La campagne organisée par les syndicats et le NPD contre le projet de loi
C-6 était une fausse lutte. Celle-ci, constituée de quelques manifestations
à faible participation et d'une courte obstruction parlementaire, a servi a
dissiper la colère des travailleurs et à renforcer l'autorité du STTP, pour
s'assurer que le syndicat allait pouvoir faire respecter la loi antigrève
lors de son adoption.
Le NPD, dont l'appui électoral, au contraire des conservateurs, a grimpé
en flèche lors de l'élection fédérale du 2 mai, a, avec le plein soutien du
CTC, réagi au développement de son influence en s'orientant encore plus vers
la droite. Depuis qu'il est l'opposition officielle, le NPD a exprimé à
maintes reprises qu'il était prêt à travailler avec le gouvernement Harper,
a appuyé la prolongation de l'assaut impérialiste contre la Libye et le rôle
de premier plan du Canada dans cette intervention, et a facilité l'assaut de
l'État contre les postiers. Le but évident du chef du NPD, Jack Layton, et
de ses collègues sociaux-démocrates, est de convaincre l'élite canadienne
qu'elle peut faire confiance au NPD pour gouverner en son nom. Ce parti
viendrait ainsi détrôner le Parti libéral comme parti de « gauche » du
gouvernement.
Les travailleurs doivent tirer les leçons du rôle que jouent les
syndicats et le NPD en étant complices du gouvernement Harper dans
l'importante défaite qu'il a infligée aux postiers et, ainsi, en accélérant
le programme de la grande entreprise qui vise à faire payer les travailleurs
pour la crise capitaliste mondiale.
Pour défendre sa position sociale et ses droits fondamentaux, la classe
ouvrière doit développer son propre programme pour résoudre la crise
économique aux dépens de la grande entreprise, en portant au pouvoir un
gouvernement ouvrier qui aurait pour tâche de nationaliser les banques et
les principales industries sous le contrôle démocratique de la classe
ouvrière.
Toutes les luttes ouvrières contre les fermetures d'usine, le coupes dans
les services publics, les concessions et les lois antiouvrières doivent être
unies dans un mouvement politique indépendant de la classe ouvrière contre
le gouvernement Harper et le régime capitaliste dans son ensemble.

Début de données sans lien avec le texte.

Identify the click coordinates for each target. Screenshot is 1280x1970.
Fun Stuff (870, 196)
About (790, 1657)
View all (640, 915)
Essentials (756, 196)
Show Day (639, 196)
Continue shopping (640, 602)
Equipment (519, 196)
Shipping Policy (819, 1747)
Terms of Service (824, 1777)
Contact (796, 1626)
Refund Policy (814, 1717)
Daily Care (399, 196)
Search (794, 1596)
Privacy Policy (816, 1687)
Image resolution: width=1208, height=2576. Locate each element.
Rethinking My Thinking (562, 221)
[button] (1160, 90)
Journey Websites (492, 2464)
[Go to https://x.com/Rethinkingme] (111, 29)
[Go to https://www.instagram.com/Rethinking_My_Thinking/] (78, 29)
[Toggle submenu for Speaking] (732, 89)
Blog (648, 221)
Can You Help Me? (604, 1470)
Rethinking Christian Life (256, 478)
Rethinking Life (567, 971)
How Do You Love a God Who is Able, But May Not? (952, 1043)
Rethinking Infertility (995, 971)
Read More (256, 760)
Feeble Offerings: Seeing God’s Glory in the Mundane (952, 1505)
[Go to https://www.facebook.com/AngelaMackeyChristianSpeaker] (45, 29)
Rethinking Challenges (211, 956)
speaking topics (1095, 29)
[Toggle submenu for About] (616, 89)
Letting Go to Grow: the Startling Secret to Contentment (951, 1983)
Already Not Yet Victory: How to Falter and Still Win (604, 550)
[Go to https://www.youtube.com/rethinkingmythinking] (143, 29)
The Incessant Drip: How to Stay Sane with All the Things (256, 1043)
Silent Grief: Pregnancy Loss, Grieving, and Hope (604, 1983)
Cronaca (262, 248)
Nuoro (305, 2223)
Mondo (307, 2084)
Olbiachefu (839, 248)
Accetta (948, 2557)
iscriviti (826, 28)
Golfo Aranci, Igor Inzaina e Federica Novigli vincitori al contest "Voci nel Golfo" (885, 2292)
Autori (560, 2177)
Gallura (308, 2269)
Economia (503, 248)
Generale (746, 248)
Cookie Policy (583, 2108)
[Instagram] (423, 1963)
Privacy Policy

Une telle lutte exige une rupture politique et organisationnelle avec les
syndicats et le NPD, qui existent pour réprimer et étouffer les luttes de la
classe ouvrière. En opposition aux bureaucrates syndicaux, les travailleurs
doivent bâtir de nouvelles organisations de lutte, des comités d'usine, de
bureau et de quartier, et surtout un parti socialiste de masse de la classe
ouvrière, dans le but de lutter pour un gouvernement ouvrier. C'est pour ce
programme que se bat le Parti de l'égalité socialiste.